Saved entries
--- begin ---

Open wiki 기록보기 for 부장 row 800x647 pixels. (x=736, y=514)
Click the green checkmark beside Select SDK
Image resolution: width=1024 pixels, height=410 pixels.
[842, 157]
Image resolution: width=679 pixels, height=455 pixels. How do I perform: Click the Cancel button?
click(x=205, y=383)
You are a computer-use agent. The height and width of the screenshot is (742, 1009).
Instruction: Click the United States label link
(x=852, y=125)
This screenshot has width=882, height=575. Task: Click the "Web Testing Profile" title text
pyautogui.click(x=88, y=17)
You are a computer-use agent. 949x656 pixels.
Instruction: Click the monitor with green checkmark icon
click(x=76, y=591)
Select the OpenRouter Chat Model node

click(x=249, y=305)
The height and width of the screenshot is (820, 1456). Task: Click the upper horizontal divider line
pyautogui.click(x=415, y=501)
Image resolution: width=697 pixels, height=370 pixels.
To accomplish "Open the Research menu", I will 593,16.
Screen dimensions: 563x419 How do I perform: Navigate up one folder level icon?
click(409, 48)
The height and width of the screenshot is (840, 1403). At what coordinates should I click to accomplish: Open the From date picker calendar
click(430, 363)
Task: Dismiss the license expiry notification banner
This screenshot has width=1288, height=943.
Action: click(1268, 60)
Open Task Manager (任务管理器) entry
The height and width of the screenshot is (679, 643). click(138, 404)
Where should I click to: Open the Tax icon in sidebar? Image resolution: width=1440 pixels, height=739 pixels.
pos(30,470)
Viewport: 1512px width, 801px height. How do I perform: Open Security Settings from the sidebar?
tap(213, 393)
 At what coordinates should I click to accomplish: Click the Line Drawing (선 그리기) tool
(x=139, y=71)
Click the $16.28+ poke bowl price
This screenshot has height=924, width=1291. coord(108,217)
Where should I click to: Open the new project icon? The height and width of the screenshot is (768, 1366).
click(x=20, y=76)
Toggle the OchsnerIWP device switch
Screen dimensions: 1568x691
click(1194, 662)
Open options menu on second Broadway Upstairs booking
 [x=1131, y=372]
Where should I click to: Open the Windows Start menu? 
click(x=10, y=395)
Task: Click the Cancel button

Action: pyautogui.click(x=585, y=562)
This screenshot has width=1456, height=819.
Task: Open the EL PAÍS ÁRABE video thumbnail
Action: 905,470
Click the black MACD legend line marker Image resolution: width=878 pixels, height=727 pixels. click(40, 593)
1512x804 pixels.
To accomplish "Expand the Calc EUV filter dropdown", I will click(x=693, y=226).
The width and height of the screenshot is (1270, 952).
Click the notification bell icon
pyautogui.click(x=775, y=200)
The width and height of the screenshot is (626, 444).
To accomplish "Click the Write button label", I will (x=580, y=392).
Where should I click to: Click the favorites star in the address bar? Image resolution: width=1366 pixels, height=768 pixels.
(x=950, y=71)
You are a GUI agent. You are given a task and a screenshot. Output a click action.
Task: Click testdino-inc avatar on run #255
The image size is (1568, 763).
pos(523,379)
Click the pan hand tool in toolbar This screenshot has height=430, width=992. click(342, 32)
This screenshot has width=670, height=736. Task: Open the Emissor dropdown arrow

--- end ---

> [WHAT YOU HAVE TO DO]: Convert the saved entries above into a JSON list of strings, with one string per line and blank lines omitted.

> [REPLY TO THE TASK]:
[
  "Open wiki 기록보기 for 부장 row 800x647 pixels. (x=736, y=514)",
  "Click the green checkmark beside Select SDK",
  "Image resolution: width=1024 pixels, height=410 pixels.",
  "[842, 157]",
  "Image resolution: width=679 pixels, height=455 pixels. How do I perform: Click the Cancel button?",
  "click(x=205, y=383)",
  "You are a computer-use agent. The height and width of the screenshot is (742, 1009).",
  "Instruction: Click the United States label link",
  "(x=852, y=125)",
  "This screenshot has width=882, height=575. Task: Click the \"Web Testing Profile\" title text",
  "pyautogui.click(x=88, y=17)",
  "You are a computer-use agent. 949x656 pixels.",
  "Instruction: Click the monitor with green checkmark icon",
  "click(x=76, y=591)",
  "Select the OpenRouter Chat Model node",
  "click(x=249, y=305)",
  "The height and width of the screenshot is (820, 1456). Task: Click the upper horizontal divider line",
  "pyautogui.click(x=415, y=501)",
  "Image resolution: width=697 pixels, height=370 pixels.",
  "To accomplish \"Open the Research menu\", I will 593,16.",
  "Screen dimensions: 563x419 How do I perform: Navigate up one folder level icon?",
  "click(409, 48)",
  "The height and width of the screenshot is (840, 1403). At what coordinates should I click to accomplish: Open the From date picker calendar",
  "click(430, 363)",
  "Task: Dismiss the license expiry notification banner",
  "This screenshot has width=1288, height=943.",
  "Action: click(1268, 60)",
  "Open Task Manager (任务管理器) entry",
  "The height and width of the screenshot is (679, 643). click(138, 404)",
  "Where should I click to: Open the Tax icon in sidebar? Image resolution: width=1440 pixels, height=739 pixels.",
  "pos(30,470)",
  "Viewport: 1512px width, 801px height. How do I perform: Open Security Settings from the sidebar?",
  "tap(213, 393)",
  " At what coordinates should I click to accomplish: Click the Line Drawing (선 그리기) tool",
  "(x=139, y=71)",
  "Click the $16.28+ poke bowl price",
  "This screenshot has height=924, width=1291. coord(108,217)",
  "Where should I click to: Open the new project icon? The height and width of the screenshot is (768, 1366).",
  "click(x=20, y=76)",
  "Toggle the OchsnerIWP device switch",
  "Screen dimensions: 1568x691",
  "click(1194, 662)",
  "Open options menu on second Broadway Upstairs booking",
  " [x=1131, y=372]",
  "Where should I click to: Open the Windows Start menu? ",
  "click(x=10, y=395)",
  "Task: Click the Cancel button",
  "Action: pyautogui.click(x=585, y=562)",
  "This screenshot has width=1456, height=819.",
  "Task: Open the EL PAÍS ÁRABE video thumbnail",
  "Action: 905,470",
  "Click the black MACD legend line marker Image resolution: width=878 pixels, height=727 pixels. click(40, 593)",
  "1512x804 pixels.",
  "To accomplish \"Expand the Calc EUV filter dropdown\", I will click(x=693, y=226).",
  "The width and height of the screenshot is (1270, 952).",
  "Click the notification bell icon",
  "pyautogui.click(x=775, y=200)",
  "The width and height of the screenshot is (626, 444).",
  "To accomplish \"Click the Write button label\", I will (x=580, y=392).",
  "Where should I click to: Click the favorites star in the address bar? Image resolution: width=1366 pixels, height=768 pixels.",
  "(x=950, y=71)",
  "You are a GUI agent. You are given a task and a screenshot. Output a click action.",
  "Task: Click testdino-inc avatar on run #255",
  "The image size is (1568, 763).",
  "pos(523,379)",
  "Click the pan hand tool in toolbar This screenshot has height=430, width=992. click(342, 32)",
  "This screenshot has width=670, height=736. Task: Open the Emissor dropdown arrow"
]